Iain Wright MP has called the practices of the company Sports Direct “closer to those of a Victorian workhouse”. I looked into what defined a Victorian workhouse and found this helpful home work guide:
Before 1834, poor people were looked after by buying food and clothing from money collected from land owners and other wealthy people.The Poor Law Amendment Act of 1834, ensured that no able-bodied person could get poor relief unless they went to live in special workhouses. The idea was that the poor were helped to support themselves. They had to work for their food and accommodation.Workhouses were where poor people who had no job or home lived. They earned their keep by doing jobs in the workhouse.
In Helen Cahill’s headline report in City A.M., she summarizes the key messages from the MPs, and I was rather disappointed to read that. The picture on the front page attempts to show Mike Ashley’s face as a devil with smart use of shadow on his face on a black background but you can’t help looking at his somewhat sweet expression…
– Workers being paid below national minimum wage – this is unfortunately a legal issue due to the existence of a national minimum wage…but maybe this the time to really think about if a national minimum wage is sustainable is this competitive global marketplace. The minimum wage is thought to exclude vulnerable people from work.
– The fact that they are not directly employed by Sports Direct
– Why is that such a problem. It’s Sports Direct decision to outsource this function to a specialist company.

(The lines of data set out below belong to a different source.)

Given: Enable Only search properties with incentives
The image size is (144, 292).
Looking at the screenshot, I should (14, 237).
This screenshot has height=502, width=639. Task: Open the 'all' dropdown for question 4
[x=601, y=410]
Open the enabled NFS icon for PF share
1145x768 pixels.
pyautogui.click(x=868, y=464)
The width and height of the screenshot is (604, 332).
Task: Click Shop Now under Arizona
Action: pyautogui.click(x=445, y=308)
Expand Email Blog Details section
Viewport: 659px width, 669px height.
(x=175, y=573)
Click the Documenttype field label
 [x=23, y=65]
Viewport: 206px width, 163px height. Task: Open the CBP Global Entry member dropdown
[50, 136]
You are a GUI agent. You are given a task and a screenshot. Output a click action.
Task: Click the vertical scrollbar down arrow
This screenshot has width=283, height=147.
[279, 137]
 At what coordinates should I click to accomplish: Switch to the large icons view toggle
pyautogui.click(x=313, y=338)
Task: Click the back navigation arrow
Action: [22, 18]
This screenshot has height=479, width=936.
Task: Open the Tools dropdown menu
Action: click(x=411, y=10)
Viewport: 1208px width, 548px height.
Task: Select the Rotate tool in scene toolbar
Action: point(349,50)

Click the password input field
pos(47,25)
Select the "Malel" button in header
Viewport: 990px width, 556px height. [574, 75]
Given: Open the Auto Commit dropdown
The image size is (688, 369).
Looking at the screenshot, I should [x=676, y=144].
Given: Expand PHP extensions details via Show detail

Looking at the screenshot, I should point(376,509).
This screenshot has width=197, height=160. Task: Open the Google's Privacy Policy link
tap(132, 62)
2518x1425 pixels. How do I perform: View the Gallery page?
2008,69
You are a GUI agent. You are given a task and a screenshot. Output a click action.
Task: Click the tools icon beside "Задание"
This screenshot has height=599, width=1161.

– That Sports Direct pays $50m to the agencies involved – Again, this is between Sports Direct and the agencies. This is what Sports Direct values the work of its agencies at . If this is an incorrect judgement, then surely it’s for Sports Direct, its agencies and its employees to address.
– And finally, Sports Direct charging £10 for a pre-paid debit card issues by one of the agencies to pay the workers who did not have a bank account. – I think that this is a good deal for not having a bank account. At HSBC, it is mandatory for all employees have to open a HSBC bank account to get paid. Given the administration associated with opening the account, maintaining it and then closing it when I left…I do not think what Sports Direct are doing is unreasonable. At least the workers have a choice.
Honestly, this does not sound to me like a Victorian workhouse. Someone has not done their homework!